-- What the task asks --
Copy out every line of the material from its start through the line containing "pyautogui.click(x=1070, y=330)", both ends included, requests and all. Increase each click coordinate in the answers by 88.

Items from a data source
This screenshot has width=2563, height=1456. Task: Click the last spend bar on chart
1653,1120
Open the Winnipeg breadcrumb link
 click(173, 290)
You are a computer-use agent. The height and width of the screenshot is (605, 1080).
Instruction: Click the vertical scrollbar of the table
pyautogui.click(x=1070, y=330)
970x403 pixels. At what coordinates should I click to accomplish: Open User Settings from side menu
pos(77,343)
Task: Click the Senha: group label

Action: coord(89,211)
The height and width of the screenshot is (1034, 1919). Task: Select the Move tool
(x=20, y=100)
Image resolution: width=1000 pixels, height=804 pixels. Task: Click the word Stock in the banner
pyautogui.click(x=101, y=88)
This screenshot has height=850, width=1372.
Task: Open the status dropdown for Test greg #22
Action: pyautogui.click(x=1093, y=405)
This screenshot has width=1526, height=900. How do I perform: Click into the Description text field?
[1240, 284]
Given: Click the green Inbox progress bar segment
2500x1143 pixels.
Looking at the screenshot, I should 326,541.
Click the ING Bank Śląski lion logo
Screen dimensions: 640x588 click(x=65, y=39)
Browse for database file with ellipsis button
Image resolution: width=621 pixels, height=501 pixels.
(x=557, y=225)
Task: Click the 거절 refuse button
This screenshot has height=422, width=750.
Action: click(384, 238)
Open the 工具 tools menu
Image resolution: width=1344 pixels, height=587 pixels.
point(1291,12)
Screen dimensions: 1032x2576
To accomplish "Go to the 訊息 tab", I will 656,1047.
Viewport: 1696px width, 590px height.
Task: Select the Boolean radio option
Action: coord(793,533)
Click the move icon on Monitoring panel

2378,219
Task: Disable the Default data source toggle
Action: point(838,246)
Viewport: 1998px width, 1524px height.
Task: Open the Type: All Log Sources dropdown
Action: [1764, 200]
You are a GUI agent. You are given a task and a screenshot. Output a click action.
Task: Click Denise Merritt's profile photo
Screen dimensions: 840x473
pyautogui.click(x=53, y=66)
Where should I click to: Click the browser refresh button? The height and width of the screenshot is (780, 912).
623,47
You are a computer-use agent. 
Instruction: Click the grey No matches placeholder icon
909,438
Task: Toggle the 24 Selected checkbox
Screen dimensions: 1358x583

-- Output of the exercise --
This screenshot has width=2563, height=1456. Task: Click the last spend bar on chart
1741,1208
Open the Winnipeg breadcrumb link
 click(261, 378)
You are a computer-use agent. The height and width of the screenshot is (605, 1080).
Instruction: Click the vertical scrollbar of the table
pyautogui.click(x=1158, y=418)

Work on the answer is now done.